Within the 12 datasets that GANUNET has been tested on, the performance has been demonstrated to be generally robust both qualitatively and quantitatively. Considering that the models have been constructed with < 4000  images and at minimal material cost, the utility of GANUNET as a single-step image restoration tool is highly attractive. While we believe that it can be generalised to wider use of most types of imaging sample and modality, it is of course not without limitation. Notably, the sampling employed during image acquisition is of vital importance and perhaps somewhat under-explored in AMSI. In imaging in general, it is considered good practice to use a sampling pixel size that is ≤smallest feature size that is desirable to resolve, e.g., a single cell. Often in MSI experiments, however, the pixel size is kept at a maximum to maintain the throughput. In this scenario, if the original data is under-sampled then GANUNET would have minimal or adverse effect, as illustrated by Figure 8c,d. With closer inspection, it can be seen the checkerboard artifact re-emerges even with the suppression from UNET5. Sufficient sampling (commonly referred to as ‘over-sampling’ in MSI terms) is thus an essential preamble for high-performance restoration.
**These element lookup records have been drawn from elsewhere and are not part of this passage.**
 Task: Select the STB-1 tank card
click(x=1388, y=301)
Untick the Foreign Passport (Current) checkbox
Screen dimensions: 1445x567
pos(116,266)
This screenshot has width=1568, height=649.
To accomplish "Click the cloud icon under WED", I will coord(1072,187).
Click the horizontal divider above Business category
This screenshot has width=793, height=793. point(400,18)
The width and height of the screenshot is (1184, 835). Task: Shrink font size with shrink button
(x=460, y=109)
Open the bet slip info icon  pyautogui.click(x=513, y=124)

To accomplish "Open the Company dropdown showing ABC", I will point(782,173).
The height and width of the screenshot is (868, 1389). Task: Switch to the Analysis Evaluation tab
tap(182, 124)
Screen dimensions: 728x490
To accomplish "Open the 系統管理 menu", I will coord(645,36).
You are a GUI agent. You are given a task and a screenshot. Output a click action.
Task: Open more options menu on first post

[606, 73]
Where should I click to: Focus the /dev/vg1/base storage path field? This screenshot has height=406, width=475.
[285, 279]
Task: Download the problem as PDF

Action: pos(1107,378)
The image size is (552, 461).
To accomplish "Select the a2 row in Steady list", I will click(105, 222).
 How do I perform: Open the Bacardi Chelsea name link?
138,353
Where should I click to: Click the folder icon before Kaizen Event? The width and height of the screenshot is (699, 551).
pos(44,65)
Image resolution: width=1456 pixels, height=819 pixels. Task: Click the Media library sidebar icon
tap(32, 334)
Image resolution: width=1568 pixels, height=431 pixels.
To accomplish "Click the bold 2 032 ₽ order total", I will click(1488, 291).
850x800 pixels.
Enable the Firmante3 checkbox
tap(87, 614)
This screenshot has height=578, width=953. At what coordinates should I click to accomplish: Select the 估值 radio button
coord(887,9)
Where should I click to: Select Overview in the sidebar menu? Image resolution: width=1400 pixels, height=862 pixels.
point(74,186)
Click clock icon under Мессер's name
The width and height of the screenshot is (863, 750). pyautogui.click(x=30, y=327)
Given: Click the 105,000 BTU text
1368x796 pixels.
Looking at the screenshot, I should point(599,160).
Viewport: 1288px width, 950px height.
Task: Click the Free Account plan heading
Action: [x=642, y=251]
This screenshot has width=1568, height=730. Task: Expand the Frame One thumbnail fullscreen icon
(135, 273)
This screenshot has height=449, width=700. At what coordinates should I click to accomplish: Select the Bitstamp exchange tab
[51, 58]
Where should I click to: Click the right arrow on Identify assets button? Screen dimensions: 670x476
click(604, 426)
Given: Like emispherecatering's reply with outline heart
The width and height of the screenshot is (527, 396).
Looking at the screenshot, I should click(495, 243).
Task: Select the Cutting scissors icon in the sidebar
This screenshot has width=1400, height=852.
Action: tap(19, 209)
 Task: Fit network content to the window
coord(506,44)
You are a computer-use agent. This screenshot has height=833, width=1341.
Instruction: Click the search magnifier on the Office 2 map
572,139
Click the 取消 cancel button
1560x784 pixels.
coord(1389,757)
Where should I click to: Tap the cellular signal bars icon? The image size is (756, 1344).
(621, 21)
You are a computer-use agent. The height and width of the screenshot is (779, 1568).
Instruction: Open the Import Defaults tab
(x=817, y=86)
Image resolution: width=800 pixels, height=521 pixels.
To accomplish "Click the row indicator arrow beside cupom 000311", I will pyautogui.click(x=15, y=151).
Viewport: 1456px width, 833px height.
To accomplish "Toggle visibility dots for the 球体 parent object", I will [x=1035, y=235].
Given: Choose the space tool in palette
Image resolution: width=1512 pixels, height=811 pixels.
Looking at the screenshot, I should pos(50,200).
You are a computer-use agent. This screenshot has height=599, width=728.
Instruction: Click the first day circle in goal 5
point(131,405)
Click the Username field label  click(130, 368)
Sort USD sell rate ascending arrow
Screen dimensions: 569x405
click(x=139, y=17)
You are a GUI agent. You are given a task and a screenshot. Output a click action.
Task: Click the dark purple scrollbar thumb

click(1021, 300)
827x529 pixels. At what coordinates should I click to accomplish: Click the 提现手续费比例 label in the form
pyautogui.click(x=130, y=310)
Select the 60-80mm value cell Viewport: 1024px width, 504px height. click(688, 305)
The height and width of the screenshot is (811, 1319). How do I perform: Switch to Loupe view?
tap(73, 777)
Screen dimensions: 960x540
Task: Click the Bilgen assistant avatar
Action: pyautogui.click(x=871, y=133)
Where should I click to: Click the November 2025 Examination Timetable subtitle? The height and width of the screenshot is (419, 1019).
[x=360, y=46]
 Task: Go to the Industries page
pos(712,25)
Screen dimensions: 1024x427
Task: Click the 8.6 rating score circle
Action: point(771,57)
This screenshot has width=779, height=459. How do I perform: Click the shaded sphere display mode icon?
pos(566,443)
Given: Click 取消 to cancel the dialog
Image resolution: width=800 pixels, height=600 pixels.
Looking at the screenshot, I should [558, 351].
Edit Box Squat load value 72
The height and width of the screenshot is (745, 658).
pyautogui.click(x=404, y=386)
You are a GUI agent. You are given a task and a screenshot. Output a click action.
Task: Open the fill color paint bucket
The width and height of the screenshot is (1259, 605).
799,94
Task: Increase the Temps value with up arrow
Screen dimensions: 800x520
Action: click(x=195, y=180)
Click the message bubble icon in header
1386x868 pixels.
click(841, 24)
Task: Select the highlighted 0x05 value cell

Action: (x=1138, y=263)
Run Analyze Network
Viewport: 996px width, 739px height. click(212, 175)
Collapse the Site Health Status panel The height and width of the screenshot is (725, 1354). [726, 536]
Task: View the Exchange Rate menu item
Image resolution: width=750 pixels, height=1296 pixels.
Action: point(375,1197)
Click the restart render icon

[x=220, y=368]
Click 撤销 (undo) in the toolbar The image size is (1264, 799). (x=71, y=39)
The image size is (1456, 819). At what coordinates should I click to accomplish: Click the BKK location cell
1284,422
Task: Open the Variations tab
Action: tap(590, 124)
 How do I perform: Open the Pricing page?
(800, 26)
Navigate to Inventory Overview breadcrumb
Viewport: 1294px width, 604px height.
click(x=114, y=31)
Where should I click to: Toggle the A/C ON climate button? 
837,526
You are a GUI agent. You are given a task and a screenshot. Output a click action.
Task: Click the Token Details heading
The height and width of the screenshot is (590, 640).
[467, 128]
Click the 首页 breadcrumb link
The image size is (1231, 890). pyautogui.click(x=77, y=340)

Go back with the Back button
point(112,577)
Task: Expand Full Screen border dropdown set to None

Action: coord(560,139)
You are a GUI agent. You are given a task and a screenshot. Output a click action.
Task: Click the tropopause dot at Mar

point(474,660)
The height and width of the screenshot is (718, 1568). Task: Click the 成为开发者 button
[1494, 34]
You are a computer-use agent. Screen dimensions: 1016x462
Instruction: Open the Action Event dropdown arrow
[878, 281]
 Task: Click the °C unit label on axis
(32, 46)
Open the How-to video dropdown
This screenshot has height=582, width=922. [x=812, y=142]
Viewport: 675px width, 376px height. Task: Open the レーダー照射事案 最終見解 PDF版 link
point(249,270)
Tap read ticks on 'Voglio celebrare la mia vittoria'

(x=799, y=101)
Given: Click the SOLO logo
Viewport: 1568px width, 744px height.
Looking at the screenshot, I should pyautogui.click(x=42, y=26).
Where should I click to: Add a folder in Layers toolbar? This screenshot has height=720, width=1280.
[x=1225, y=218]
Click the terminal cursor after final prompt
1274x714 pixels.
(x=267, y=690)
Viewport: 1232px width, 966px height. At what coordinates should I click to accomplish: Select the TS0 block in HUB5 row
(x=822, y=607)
Within the same information theoretic framework discussed above, it also states that further resolution improvement is unlikely if it is ‘pixel-limited’. As such, while GANUNET can be considered a SISR algorithm at its core, we would regard it a highly optimised denoising and interpolation tool and do not expect GANUNET to be able to achieve ‘true’ super-resolution where novel features can be restored from under-sampled images. This limitation can theoretically be remedied with the re-training with additional high-quality data or architectural changes [30]. As such, while GANUNET achieves robust image enhancement with machine learned perception between high and low frequency contents in the PSF, just as in auto-deconvolution, its parameter space is much larger meaning more complex true optimisation but also much superior tuneability to suit use cases. At the same time, as the results have demonstrated even the ‘base’ model of GANUNET is generally capable of serving as a ‘one-stop’ solution that provides practical image restoration functions, such as upscaling, making it an easily implementable computational tool for MSI laboratories with minimal cost and specialist knowledge.
In addition to being a restoration tool, GANUNET also presents a unique opportunity in exploring the inter-laboratory comparison of resolutions and imaging characteristics with the implementation of the FRC metric. To this end, data mining of experimental metadata ranging from ionisation source, polarity, pixel size, etc., may lead to important discoveries that will further aid the standardisation and applicability of AMSI techniques in general. As the FRC metric is also intrinsically linked to the linear imaging model we have discussed, it would be a natural next step to also incorporate the deconvolution function into our DL algorithm. The real interest thus lies with the possibility of learning a physics-based model that ‘understands’ the true distinction of high and low-resolution with the knowledge of the PSF, thus holds the key to true, hardware-limitation-defying super-resolution.

5. Conclusions

We have presented two image restoration algorithms that for the first time provide quantifiable resolution enhancement to ambient mass spectrometry images via sofware-only means. Both methods function on the basis of a linear imaging model that can be considered universally in Fourier space, thus also granting us the ability to compare the imaging performance of different modalities and experiments, across laboratories. Both the deconvolution and DL-based tools are thus widely deployable as a single-step, open-access resource to enhance the quality of the increasingly popular AMSI data. While the current DL networks have been trained with the focus of robustness and low computational cost, we expect the modification towards a machine-learned physics-based model of this kind would lead to software-based resolution breakthroughs in the near future.

Supplementary Materials

The following supporting information can be downloaded at: https://www.mdpi.com/article/10.3390/metabo13050669/s1, Figure S1: A flow diagram outlining automated blind deconvolution algorithm developed for this study; Figure S2: A flow diagram outlining the implementation of UNET5; Figure S3: Example images to illustrate the effect of different noise sources on MSI data; Figure S4: Architecture of ESRGAN adopted in this study; Figure S5: A flow diagram outlining the implementation of ESRGAN; Table S1: Other metadata of datasets used [43,44,45].

Author Contributions

Conceptualization, Y.X. and M.M.; methodology, Y.X.; software, Y.X., B.C. and M.W.; validation, Y.X. and M.W.; formal analysis, Y.X. and M.W.; investigation, Y.X.; data curation, Y.X., B.C. and M.W.; writing—original draft preparation, Y.X.; writing—review and editing, Y.X., B.C., M.W., M.M., J.B. and Z.T.; visualization, Y.X. and M.W.; supervision, Y.X., J.B. and Z.T. All authors have read and agreed to the published version of the manuscript.

Funding

This research received no external funding.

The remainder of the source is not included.